Die aufwändigen Systeme der Instruktionen, Informationsübertragung und der Dokumentation sind für schreib- und leseunkundige Bauern nicht geeignet. Mit den hohen Kosten des Informationstransfers entlang der Produktions- und Vermarktungskette gehen erhebliche Skalenerträge einher: je größer der Anbieter, desto geringer die Kosten pro Stück. Für die Supermarktfirmen gilt: je geringer die Anzahl der Anbieter, desto geringer die Kosten der Überwachung und Erfassung; desto wahrscheinlicher auch die Homogenität der Ware, auf die es den Ketten und den bei ihnen unter Vertrag stehenden verarbeitenden Betrieben ankommt. Die Supermärkte wollen bevorzugte Lieferanten. Das Prinzip des Ausschlusses ist für das System konstitutiv.
Die Schere zwischen dem, was die Supermärkte fordern, und dem, was Kleinbauern liefern können, wird immer größer. Die Ketten bestimmen durch ihr Einkaufsverhalten, ob die Masse der Kleinbauern von der heimischen Nahrungsmittelversorgung verdrängt wird. Wie viel sie noch absetzen können, schwankt naturgemäß von Land zu Land, weil der Grad der Durchdringung durch Supermärkte sehr unterschiedlich ist.
Es wäre überzogen, für die rapide Restrukturierung der Märkte allein die Supermärkte verantwortlich zu machen. Sie sind nur die Vorboten einer Entwicklung, vielleicht auch der Treibriemen. Im Fleischbereich zum Beispiel geht die vertikale Integration der Bauern in die Wertschöpfungskette mittels Vertragsmast von den Schlachthöfen aus. Hier sind die heiklen Hygienebedingungen, die notwendig kurzen Versorgungswege der Lebendviehvermarktung bei gleichzeitiger Massenerzeugung und -verarbeitung bestimmend. Auch viele andere verarbeitende Betriebe arbeiten zunehmend mit den gleichen Systemmerkmalen: Vertragsanbau, private Qualitäts- und Sicherheitsstandards und strenge Produktionsvorschriften. Das sind die Tendenzen einer globalisierten Ernährungswirtschaft.

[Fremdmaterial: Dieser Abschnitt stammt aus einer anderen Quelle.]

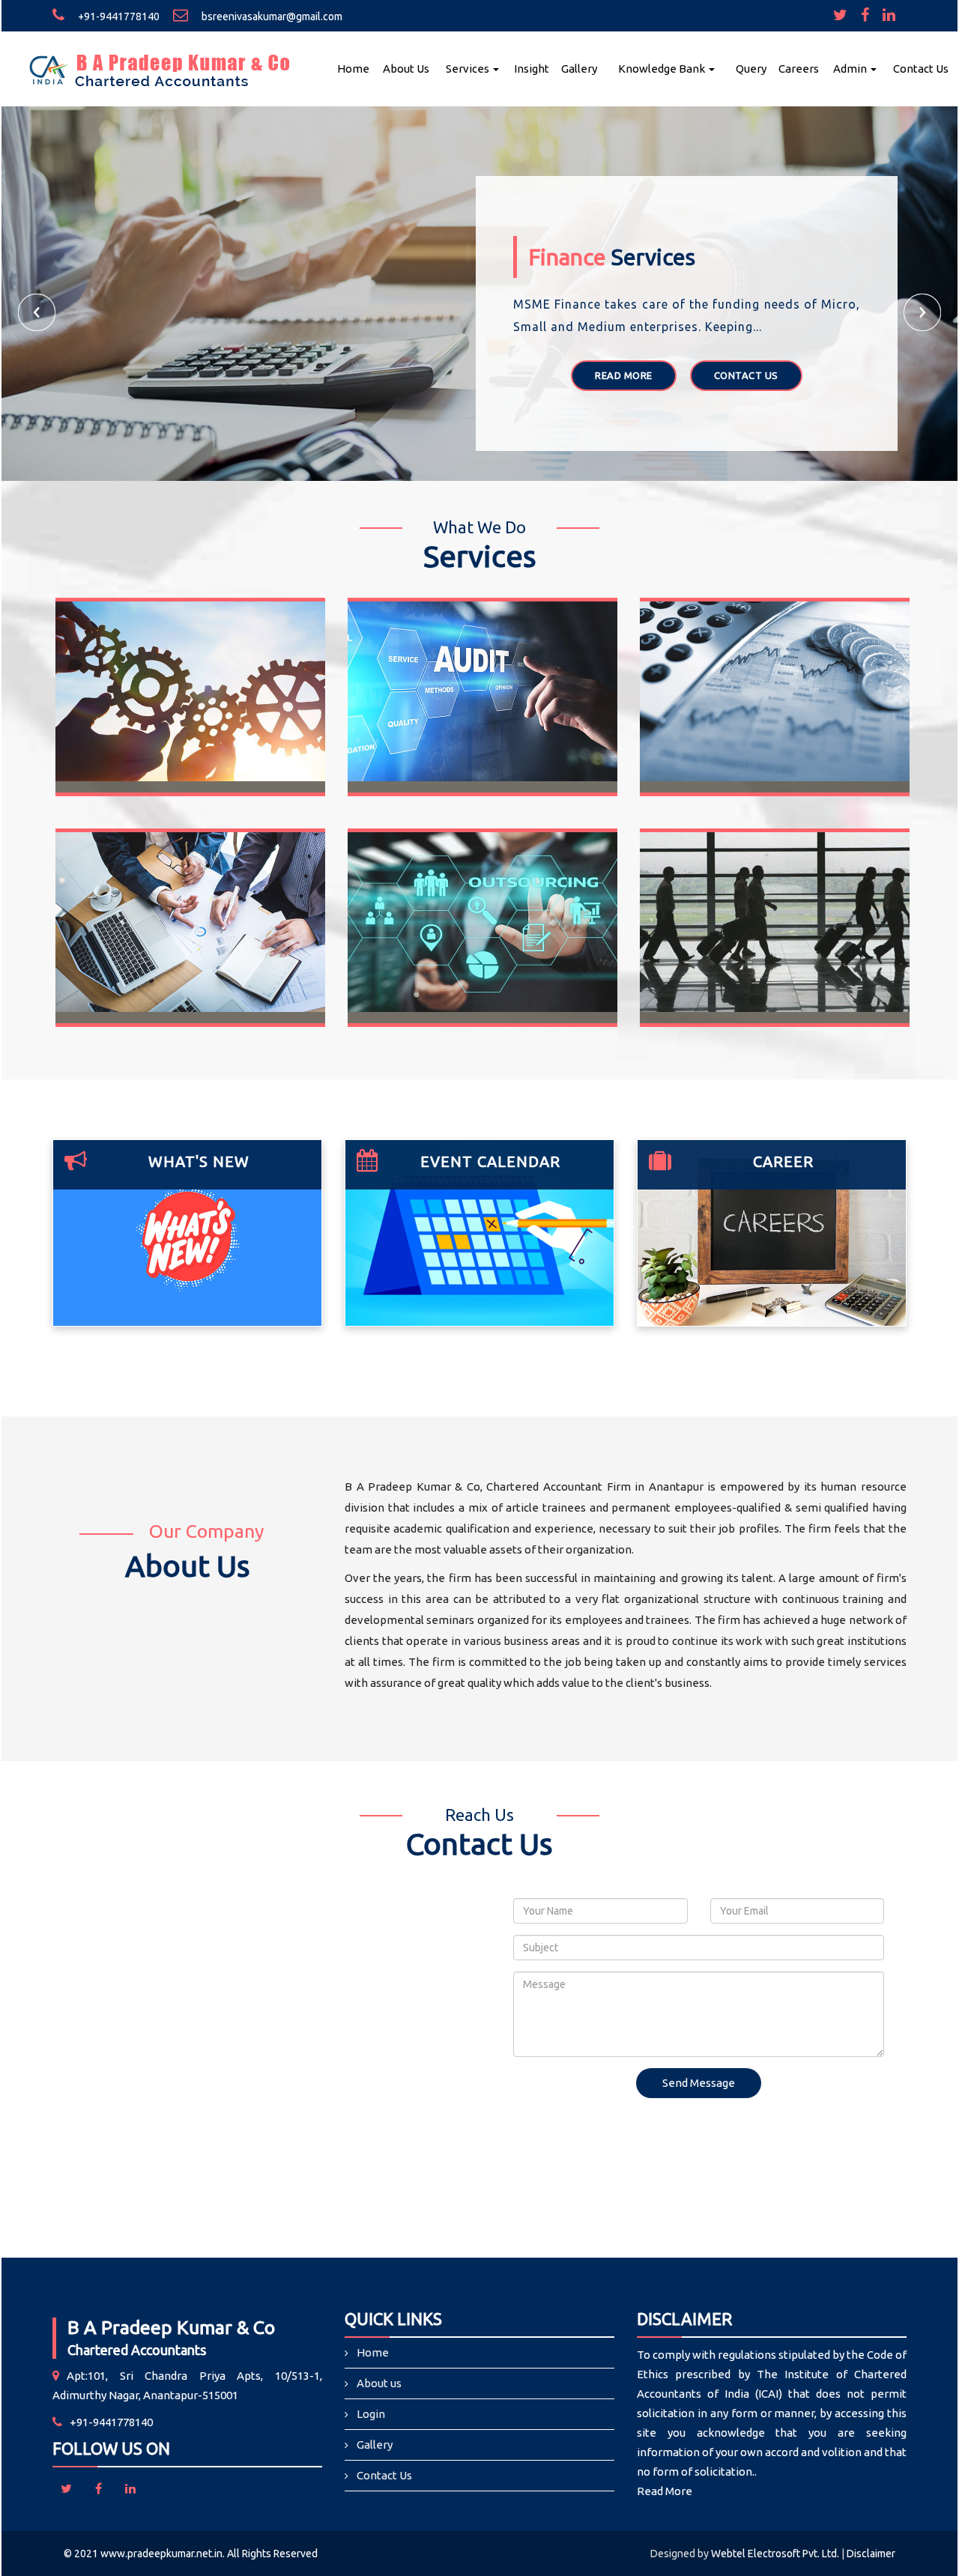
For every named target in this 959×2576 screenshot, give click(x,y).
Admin (851, 68)
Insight (531, 68)
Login (371, 2413)
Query (751, 68)
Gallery (579, 68)
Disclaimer (871, 2554)
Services (468, 68)
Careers (798, 68)
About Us (406, 68)
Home (353, 68)
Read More (624, 375)
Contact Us (921, 68)
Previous (36, 312)
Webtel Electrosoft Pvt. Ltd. (775, 2554)
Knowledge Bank (662, 68)
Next (922, 312)
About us (379, 2383)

Nicht umsonst wird das Prescription Food System als Zukunftskonzept gehandelt. Der Begriff ist doppeldeutig. Zum einen verweist er auf prescription als ein "Rezept": In Zukunft werden wohl auch Lebensmittel so gehandelt, wie es bei Medikamenten längst selbstverständlich ist, nämlich mit Beipackzettel, Zertifikat, Gütesiegel, Sicherheitsversprechen. Das ergibt sich schon aus dem Trend, immer mehr Produktdifferenzierung durch Eigenschaften zu erzeugen, die so nicht unmittelbar ersichtlich sind. Zum anderen bedeutet der Begriff auch "Vorschrift". Die Landwirtschaft der Zukunft ist eingebettet in ein engmaschiges Netz von Kontrollen, Qualitätssicherungsprogrammen, Identitätssicherung der Ware, Rückverfolgbarkeit, Produktdifferenzierungsversuchen und so weiter. Welche Chancen haben die vielen Kleinbauern in Entwicklungsländern eigentlich noch, wenn das die Zukunftsmusik ist, nach der sie spielen müssen?

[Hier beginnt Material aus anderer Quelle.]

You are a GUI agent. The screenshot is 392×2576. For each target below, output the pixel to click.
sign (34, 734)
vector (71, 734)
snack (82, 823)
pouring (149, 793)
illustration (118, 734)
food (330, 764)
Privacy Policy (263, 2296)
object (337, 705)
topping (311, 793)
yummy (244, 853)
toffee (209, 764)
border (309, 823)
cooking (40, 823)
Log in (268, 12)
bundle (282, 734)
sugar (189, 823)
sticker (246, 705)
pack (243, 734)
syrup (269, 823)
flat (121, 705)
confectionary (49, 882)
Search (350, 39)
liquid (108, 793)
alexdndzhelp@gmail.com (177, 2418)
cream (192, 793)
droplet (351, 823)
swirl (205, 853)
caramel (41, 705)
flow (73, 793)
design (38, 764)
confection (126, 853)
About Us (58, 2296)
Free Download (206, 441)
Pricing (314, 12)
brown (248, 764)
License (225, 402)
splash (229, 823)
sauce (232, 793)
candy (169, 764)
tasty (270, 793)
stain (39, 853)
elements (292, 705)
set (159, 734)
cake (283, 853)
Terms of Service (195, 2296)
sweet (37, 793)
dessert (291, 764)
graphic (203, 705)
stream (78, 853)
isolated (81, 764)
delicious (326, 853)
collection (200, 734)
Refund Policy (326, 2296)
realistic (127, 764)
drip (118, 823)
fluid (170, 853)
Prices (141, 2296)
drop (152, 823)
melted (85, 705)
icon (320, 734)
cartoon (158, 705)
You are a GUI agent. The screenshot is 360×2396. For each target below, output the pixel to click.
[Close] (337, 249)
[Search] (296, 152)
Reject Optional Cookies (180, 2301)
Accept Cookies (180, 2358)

Der Ausschluss der Kleinbauern von dem Supermarktsystem hat aber auch Grenzen. In vielen Ländern gibt es die bevorzugten Großagrarier und Plantagen schon aufgrund der vorliegenden Agrarstruktur gar nicht. Hier haben die zentralisierten Strukturen gar keine andere Wahl, als ein Versorgungssystem mit den Kleinbetrieben aufzubauen, nicht gegen sie. Das ist zum Beispiel in China oder in weiten Teilen Afrikas der Fall. Bei arbeitsintensiven Sonderkulturen wie Früchten haben Kleinbetriebe mit ihren nicht-entlohnten Familienarbeitskräften einen Wettbewerbsvorteil. Oft muss sich ein Supermarktkonzern gegenüber der Regierung profilieren, um bestimmte politische Zugeständnisse zu erlangen; das kann er durch den bewussten Einbezug von Kleinbauern tun.

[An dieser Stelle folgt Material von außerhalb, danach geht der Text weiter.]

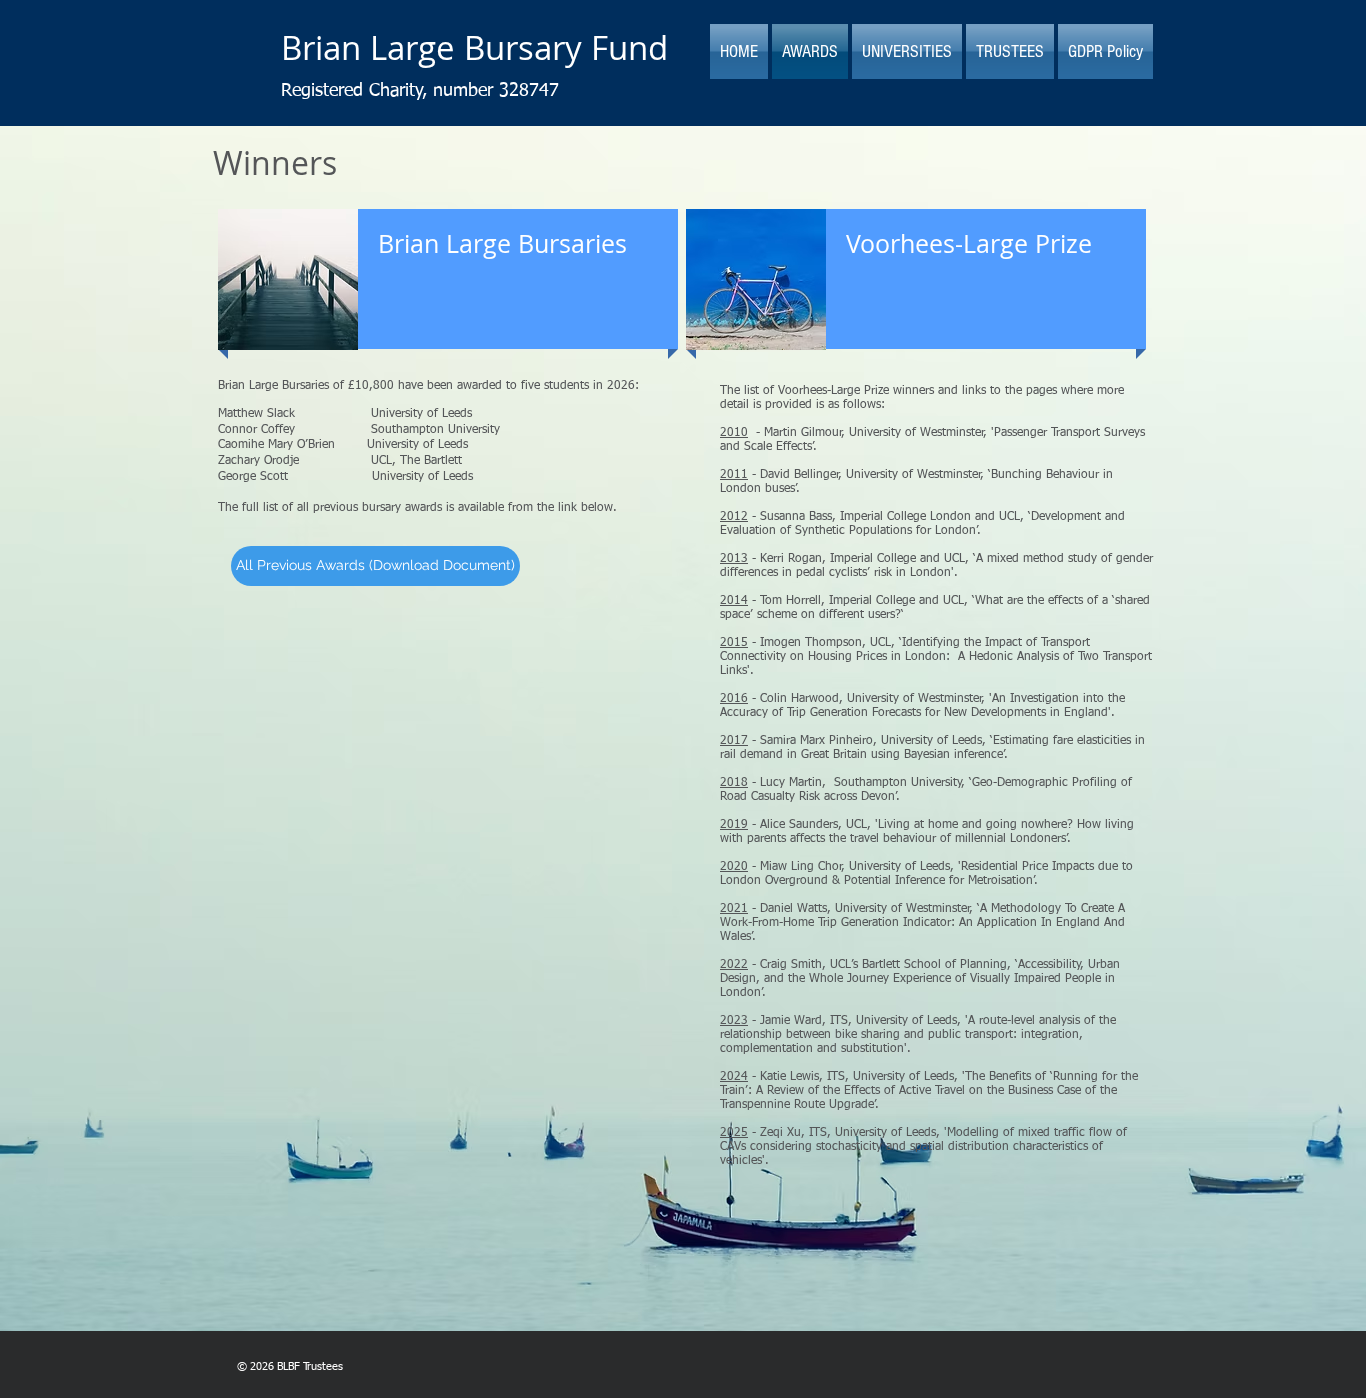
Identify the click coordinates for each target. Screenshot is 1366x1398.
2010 (734, 433)
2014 (734, 601)
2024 (734, 1077)
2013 (734, 559)
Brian (321, 47)
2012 (734, 517)
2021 (734, 909)
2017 (734, 741)
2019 (734, 825)
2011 (734, 475)
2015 (734, 643)
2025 (734, 1133)
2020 (734, 867)
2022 (734, 965)
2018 (734, 783)
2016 (734, 699)
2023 (734, 1021)
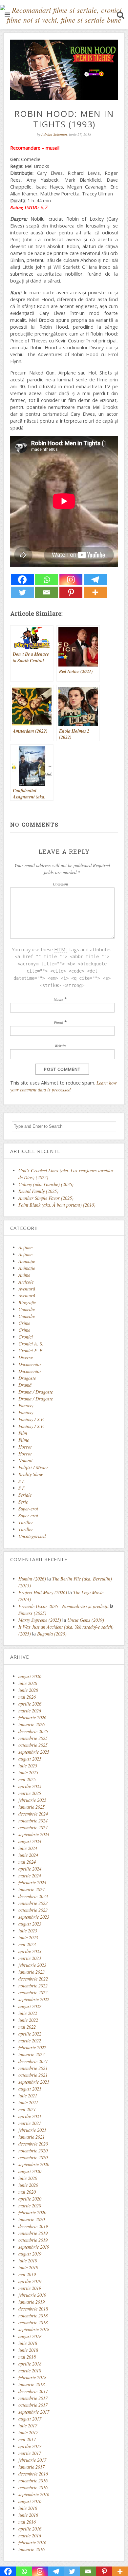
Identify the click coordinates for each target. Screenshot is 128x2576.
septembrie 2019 (33, 2247)
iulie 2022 (27, 2013)
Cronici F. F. (30, 1350)
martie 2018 (29, 2370)
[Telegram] (95, 579)
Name (58, 999)
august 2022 (29, 2006)
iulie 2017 (27, 2425)
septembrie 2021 (33, 2082)
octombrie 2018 (33, 2322)
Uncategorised (32, 1536)
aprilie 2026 (29, 1704)
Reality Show (30, 1474)
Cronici (25, 1337)
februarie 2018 (32, 2377)
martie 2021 (29, 2123)
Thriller (25, 1522)
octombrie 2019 (33, 2240)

Die Supermarktketten engagieren sich zum Teil gezielt beim Aufbau von systemimmanenten kleinbäuerlichen Versorgungskanälen. Das passiert aber meist nur, wenn sie durch staatliche Leistungen darin massiv unterstützt werden. Auch die Entwicklungshilfe engagiert sich in diesem Bereich durch Public Private Partnership (PPP). Die Kleinbauern fit für die Globalisierung zu machen, das ist die gängige entwicklungspolitische Antwort auf die neuen Herausforderungen.
In den Aufbaujahren einer Supermarktversorgung muss viel investiert werden in die Schulung und Beratung der Bauern, in eine Versorgungsinfrastruktur, in die Agrarbetriebe selbst und vor allem in die Dokumentationssysteme. Die Bauern müssen sich zu Erzeugergemeinschaften zusammenschließen, um als Gruppe zertifiziert zu werden, gemeinsam zu operieren, ihr Angebot zu größeren Partien zusammenzufassen, haftbar zu werden und sich gegenseitig zu kontrollieren. Beispiele für solche Projekte der deutschen Entwicklungszusammenarbeit mit deutschen Supermarktketten gibt es bereits, etwa in der Zusammenarbeit der Gesellschaft für technische Zusammenarbeit (GTZ) mit Metro in Indien.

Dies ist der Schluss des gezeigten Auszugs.